▸ WORK INSTRUCTIONS
Would you write out the lines below exactly, from the one containing "Click the 'Naam' input field" to the very last, but without the pictures?

▸ INFORMATION SHOWN
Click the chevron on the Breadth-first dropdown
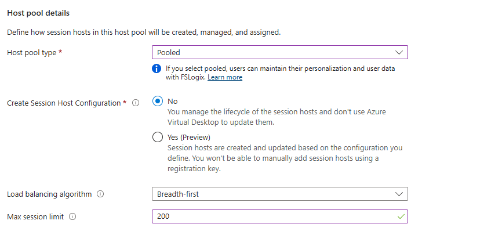 coord(398,194)
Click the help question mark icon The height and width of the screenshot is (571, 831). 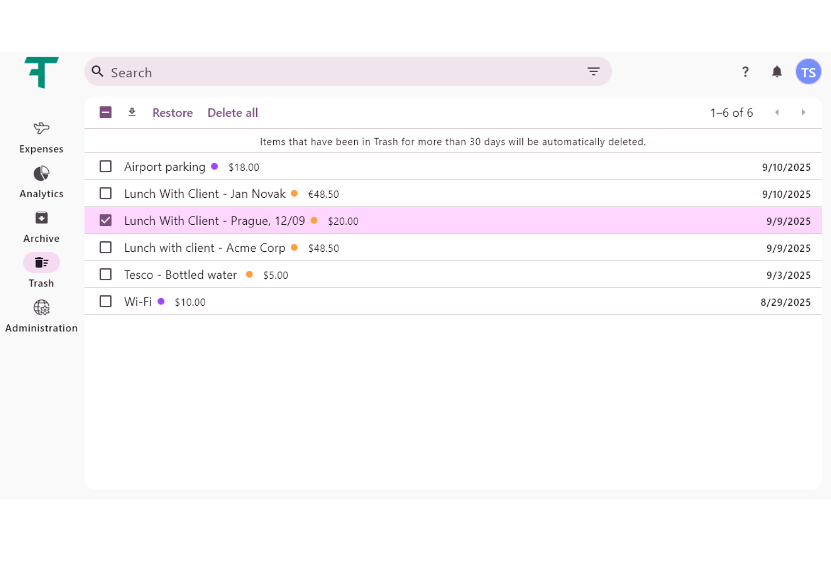(x=745, y=72)
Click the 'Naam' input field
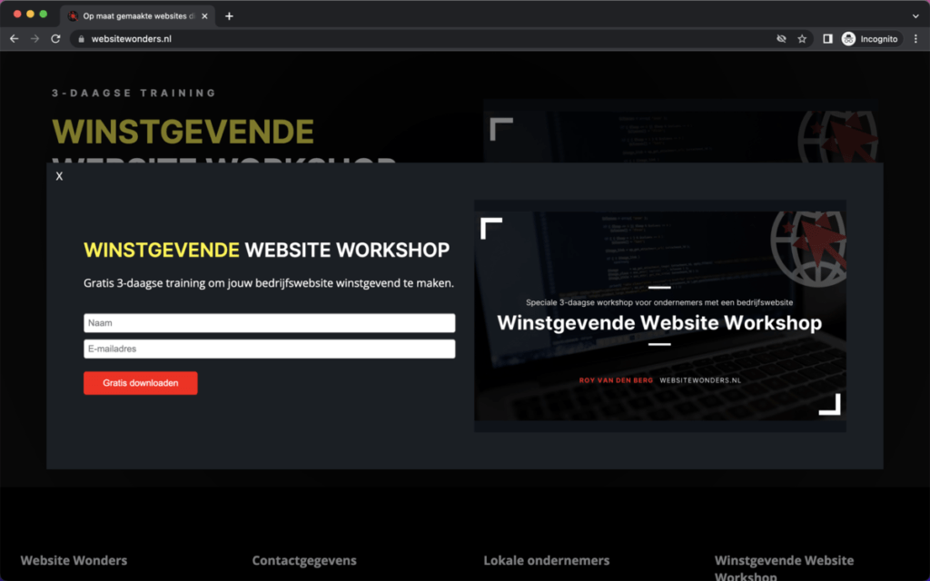The width and height of the screenshot is (930, 581). click(269, 322)
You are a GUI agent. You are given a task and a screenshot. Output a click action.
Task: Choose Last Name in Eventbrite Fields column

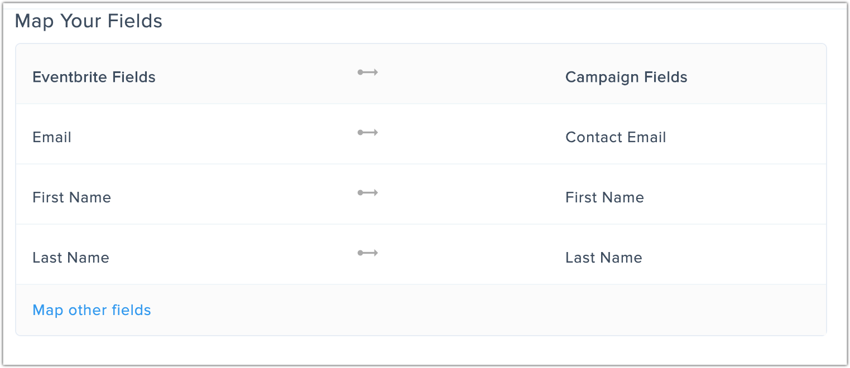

▸ WRITTEN ANSWER
Click the 'Naam' input field
The width and height of the screenshot is (930, 581). click(269, 322)
You are a GUI agent. You are given a task and a screenshot. Output a click action.
Task: Choose Last Name in Eventbrite Fields column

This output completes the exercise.